Hi Carolina,
To solve this problem, we need to calculate the future value of a series of monthly investments using the future value of an annuity formula. The key details are:
- Monthly investment: $200
- Annual interest rate (APR): 3.00%
- Investment period: 45 years
**Step 1: Calculate the future value of the annuity**
The formula for the future value of an annuity is:
FV = P × ( ( (1 + r)^n − 1 ) / r )
Where:
- P is the monthly investment ($200).
- r is the monthly interest rate (APR divided by 12 months). So, r = 3% / 12 = 0.0025.
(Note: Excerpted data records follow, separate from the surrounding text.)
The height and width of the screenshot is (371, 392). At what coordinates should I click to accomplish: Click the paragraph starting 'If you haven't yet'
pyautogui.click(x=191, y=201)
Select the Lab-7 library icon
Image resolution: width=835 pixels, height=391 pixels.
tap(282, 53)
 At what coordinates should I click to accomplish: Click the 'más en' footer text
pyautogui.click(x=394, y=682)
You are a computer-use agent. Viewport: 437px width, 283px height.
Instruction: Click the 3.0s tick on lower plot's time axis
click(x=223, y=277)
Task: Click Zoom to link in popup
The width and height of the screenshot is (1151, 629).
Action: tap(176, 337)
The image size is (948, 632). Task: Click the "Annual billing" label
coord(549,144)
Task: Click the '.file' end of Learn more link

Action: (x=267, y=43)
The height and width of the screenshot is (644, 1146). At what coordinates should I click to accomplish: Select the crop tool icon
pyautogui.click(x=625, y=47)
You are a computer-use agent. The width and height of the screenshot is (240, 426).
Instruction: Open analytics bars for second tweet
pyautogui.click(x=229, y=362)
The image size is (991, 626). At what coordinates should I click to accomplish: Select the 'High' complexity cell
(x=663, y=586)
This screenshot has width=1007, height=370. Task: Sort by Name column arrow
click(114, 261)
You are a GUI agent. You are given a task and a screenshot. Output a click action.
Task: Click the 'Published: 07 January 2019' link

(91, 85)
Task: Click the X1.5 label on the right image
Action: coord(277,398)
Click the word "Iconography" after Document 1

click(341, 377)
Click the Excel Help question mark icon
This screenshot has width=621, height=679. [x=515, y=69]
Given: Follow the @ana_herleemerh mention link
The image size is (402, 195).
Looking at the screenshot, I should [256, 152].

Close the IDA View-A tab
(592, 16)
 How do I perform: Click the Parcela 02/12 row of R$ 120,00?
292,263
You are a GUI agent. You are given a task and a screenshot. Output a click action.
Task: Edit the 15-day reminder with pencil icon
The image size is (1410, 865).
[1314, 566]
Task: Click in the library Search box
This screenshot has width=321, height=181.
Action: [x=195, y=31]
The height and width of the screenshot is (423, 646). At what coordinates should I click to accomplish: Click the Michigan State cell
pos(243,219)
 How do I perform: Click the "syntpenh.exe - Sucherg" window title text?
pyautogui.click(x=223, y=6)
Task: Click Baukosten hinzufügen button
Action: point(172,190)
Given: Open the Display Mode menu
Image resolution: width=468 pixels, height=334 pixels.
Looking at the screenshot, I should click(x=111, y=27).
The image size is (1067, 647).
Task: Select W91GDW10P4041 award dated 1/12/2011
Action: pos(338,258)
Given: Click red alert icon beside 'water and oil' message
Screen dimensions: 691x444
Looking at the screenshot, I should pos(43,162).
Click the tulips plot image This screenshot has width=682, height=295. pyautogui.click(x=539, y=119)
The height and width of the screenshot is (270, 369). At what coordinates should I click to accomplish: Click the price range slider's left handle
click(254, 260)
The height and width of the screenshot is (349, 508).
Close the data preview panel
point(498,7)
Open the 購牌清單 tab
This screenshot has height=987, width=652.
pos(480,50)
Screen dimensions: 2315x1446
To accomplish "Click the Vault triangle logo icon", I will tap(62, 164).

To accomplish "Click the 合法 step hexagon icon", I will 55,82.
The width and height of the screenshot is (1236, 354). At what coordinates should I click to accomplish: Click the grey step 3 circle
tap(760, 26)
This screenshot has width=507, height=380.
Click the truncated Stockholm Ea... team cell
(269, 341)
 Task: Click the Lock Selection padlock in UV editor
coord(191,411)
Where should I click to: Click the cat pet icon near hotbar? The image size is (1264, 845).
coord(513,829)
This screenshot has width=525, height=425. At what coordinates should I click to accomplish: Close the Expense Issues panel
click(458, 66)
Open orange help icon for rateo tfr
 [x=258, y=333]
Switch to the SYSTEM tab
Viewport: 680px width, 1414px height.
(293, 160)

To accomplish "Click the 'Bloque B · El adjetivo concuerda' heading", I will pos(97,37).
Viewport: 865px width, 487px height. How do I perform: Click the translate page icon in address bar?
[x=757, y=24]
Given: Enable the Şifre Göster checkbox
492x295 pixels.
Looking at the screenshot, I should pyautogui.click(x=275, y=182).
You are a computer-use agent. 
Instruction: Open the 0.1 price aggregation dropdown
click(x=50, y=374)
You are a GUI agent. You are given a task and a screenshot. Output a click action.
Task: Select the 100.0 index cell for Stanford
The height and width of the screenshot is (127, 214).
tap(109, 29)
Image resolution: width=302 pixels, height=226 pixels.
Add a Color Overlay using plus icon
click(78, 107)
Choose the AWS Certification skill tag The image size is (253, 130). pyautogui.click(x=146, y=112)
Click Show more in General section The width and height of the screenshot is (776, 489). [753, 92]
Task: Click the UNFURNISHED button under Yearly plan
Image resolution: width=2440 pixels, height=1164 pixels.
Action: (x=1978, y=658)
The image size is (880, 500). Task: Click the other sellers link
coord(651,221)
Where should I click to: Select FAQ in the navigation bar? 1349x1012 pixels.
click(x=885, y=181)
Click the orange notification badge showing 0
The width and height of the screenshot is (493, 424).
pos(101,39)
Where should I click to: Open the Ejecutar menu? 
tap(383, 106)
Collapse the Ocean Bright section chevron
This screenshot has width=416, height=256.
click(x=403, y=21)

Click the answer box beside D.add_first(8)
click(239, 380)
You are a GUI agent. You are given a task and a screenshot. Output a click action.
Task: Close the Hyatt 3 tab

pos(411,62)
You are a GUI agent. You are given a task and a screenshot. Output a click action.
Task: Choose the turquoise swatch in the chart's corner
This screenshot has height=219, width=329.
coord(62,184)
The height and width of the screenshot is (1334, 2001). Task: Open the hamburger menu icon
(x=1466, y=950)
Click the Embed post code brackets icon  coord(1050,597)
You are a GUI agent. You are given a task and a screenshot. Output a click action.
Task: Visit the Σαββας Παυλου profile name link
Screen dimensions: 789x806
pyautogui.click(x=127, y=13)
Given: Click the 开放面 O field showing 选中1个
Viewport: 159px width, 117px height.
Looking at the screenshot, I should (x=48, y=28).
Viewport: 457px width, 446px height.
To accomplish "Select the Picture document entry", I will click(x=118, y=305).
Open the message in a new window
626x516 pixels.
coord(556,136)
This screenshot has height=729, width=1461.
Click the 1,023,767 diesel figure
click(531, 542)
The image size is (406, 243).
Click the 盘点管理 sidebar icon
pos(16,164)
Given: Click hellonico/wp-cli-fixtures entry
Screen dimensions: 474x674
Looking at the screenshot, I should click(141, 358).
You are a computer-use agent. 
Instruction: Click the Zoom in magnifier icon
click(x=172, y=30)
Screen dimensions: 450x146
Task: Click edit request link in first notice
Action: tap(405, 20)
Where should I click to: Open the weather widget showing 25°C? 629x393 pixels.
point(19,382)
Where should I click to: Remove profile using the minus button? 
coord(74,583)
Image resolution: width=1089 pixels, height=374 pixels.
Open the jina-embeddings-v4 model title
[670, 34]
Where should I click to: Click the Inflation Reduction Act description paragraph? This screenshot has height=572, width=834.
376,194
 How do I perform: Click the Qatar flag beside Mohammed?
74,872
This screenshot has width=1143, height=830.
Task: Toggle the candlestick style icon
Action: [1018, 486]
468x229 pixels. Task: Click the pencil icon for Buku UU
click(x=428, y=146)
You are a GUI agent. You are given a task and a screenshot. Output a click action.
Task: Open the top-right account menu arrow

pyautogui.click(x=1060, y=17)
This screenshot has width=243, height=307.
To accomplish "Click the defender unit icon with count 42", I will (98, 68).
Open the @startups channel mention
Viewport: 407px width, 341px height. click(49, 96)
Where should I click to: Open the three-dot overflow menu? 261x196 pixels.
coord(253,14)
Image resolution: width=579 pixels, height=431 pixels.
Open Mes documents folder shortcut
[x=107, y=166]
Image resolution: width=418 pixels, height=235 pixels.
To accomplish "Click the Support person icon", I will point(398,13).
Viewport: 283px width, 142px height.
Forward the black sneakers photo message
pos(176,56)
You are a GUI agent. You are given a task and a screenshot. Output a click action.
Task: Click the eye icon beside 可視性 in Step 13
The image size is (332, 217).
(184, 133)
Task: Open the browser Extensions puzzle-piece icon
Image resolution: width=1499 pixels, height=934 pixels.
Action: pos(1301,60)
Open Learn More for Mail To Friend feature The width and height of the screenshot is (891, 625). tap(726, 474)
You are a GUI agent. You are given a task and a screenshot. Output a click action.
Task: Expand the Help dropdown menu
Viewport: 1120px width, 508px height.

- n is the total number of payments (45 years × 12 months/year = 540 months).
Plugging in the values:
FV = 200 × ( ( (1 + 0.0025)^540 − 1 ) / 0.0025 )
Calculate:
(1 + 0.0025)^540 ≈ 3.875
Then:
FV = 200 × ( (3.875 − 1) / 0.0025 )
FV = 200 × 1150
FV ≈ $230,000
**Step 2: Calculate the principal**
Principal is simply the total amount invested:
Principal = Monthly investment × Total number of payments = 200 × 540 = $108,000
**Step 3: Calculate the interest earned**
Interest is the difference between the future value and the principal:
Interest = FV − Principal = 230,000 − 108,000 = $122,000
**Summary**
1. Final Balance (Future Value): $230000
2. Principal: $108000
3. Interest: $122000
All amounts are rounded to the nearest dollar without commas as required.